Las 7 maravillas de Sitges que hay que ver una vez en la vida
Desde el ir y venir de pescadores y de los indianos (aquellos que partían hacia América en busca de fortuna) hasta el bullicio que hoy anima sus noches, en Sitges nunca ha faltado vida. A lo largo del tiempo, además, artistas notables han dejado su huella en este emblemático rincón de la costa barcelonesa.
Esa riqueza que abarca jardines, arte y ambiente vibrante, ha hecho posible una buena lista de maravillas que nadie debería perderse. Todas ellas junto a la cercanía majestuosa del mar. Aquí van las siete más destacadas.
POR QUÉ SITGES SE QUEDA EN LA MEMORIA
LAS PLAYAS DE SITGES, ESENCIA DEL MEDITERRÁNEO
En Sitges, las playas tienen en común la luz del Mediterráneo y el susurro constante de las olas, pero algunas tienen carácter propio. La de Sant Sebastià, pegada al casco antiguo y con vistas sobre la bahía, es de las más famosas. La Platja de la Ribera, siempre acompañada del paseo marítimo, es también de las más concurridas.
UNA PARROQUIA QUE MIRA AL HORIZONTE
Elevada sobre el mar, la Parroquia de Sant Bartomeu i Santa Tecla proyecta su silueta contra el cielo, y es la estampa más típica de Sitges. Sus escaleras invitan a subir despacio, y contemplar la unión del mar y la arena dorada.
EL CASCO ANTIGUO, UN LABERINTO DE CALMA
El casco antiguo de Sitges despliega un entramado de calles estrechas donde el sol rebota entre fachadas blancas de antiguas casas de pescadores. Pese a su crecimiento, Sitges conserva ese corazón anclado en la tradición marinera. En las plazas (la de l'Ajuntament, o la del Cap de la Vila), las conversaciones se mezclan con el tintinear de los vasos.
EL PALAU DE MARICEL, ALMA NOUCENTISTA
El Palau Maricel se organiza en torno a estancias como el Salón Dorado, el Salón Azul, la Sala Capilla, la Sala de los Barcos, junto a sus terrazas y un claustro que regala amplias vistas al Mediterráneo. Dentro del conjunto, el Museu de Maricel es uno de los polos patrimoniales de Sitges.

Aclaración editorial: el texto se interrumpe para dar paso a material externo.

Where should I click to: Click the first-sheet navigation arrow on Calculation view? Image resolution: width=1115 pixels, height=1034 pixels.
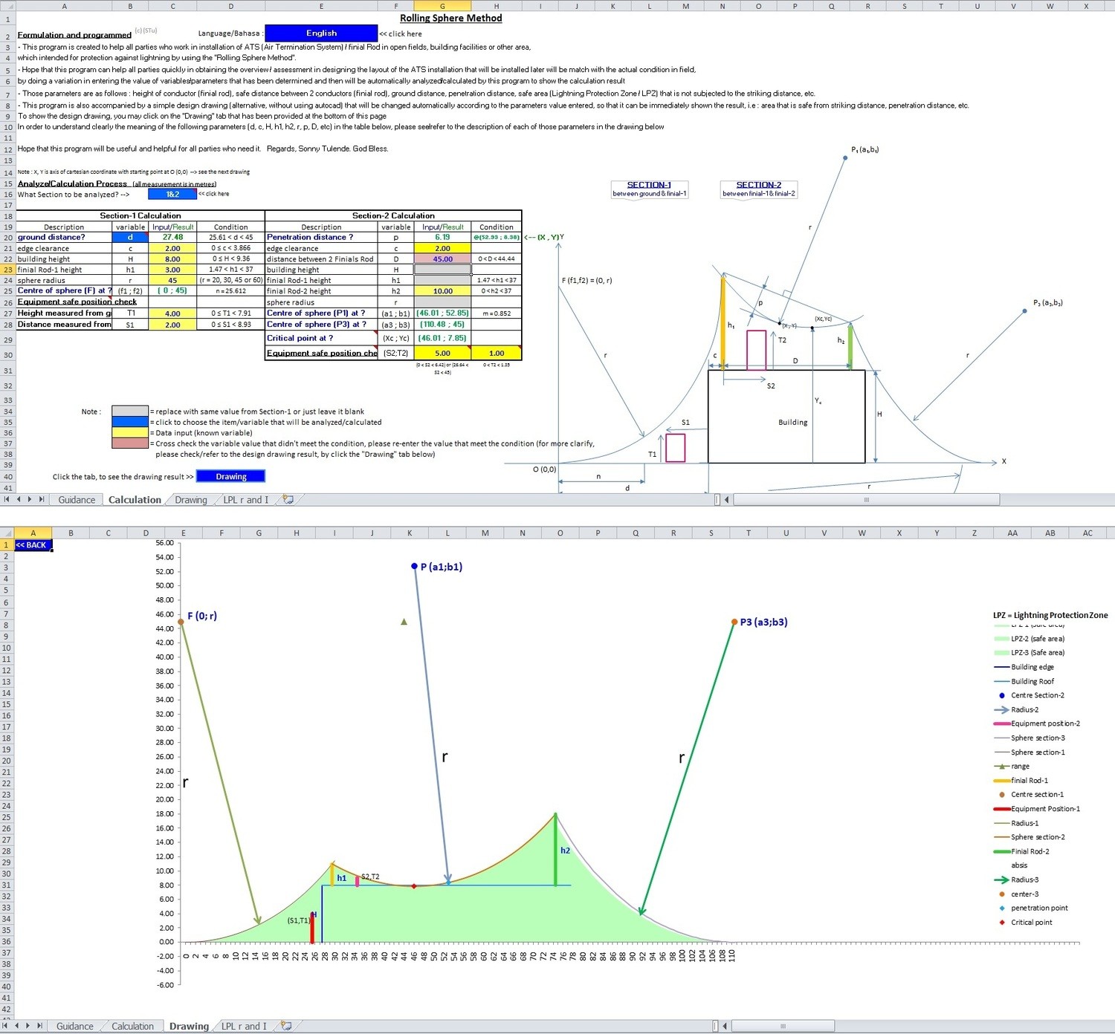(7, 500)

TERRAMAR, UNOS JARDINES PARA RESPIRAR DESPACIO
El Parc de Terramar ofrece sombra, silencio y un aire romántico. Entre caminos y vegetación, el ritmo se suaviza y la escapada encuentra su pausa. Se trata de un jardín público histórico que combina elementos modernistas y noucentistas, y que es un símbolo del desarrollo urbano del municipio.
UN PASEO MARÍTIMO ENTRE LA BRISA Y LA LUZ
El paseo marítimo de Sitges es una línea abierta junto a la orilla del mar, donde caminar se vuelve algo casi hipnótico. Con más de dos kilómetros de extensión junto al mar, permite que la brisa, las olas y la luz dorada de los atardeceres lo envuelvan todo.
EL MUSEU CAU FERRAT, ARTE Y CULTURA FRENTE AL MAR
La última de las maravillas de Sitges, el Museu Cau Ferrat, antigua casa-taller de Santiago Rusiñol, es todo un templo del modernismo catalán. Fue lugar de reunión de artistas y escritores en su momento, y desde 1933 un museo público de primer orden.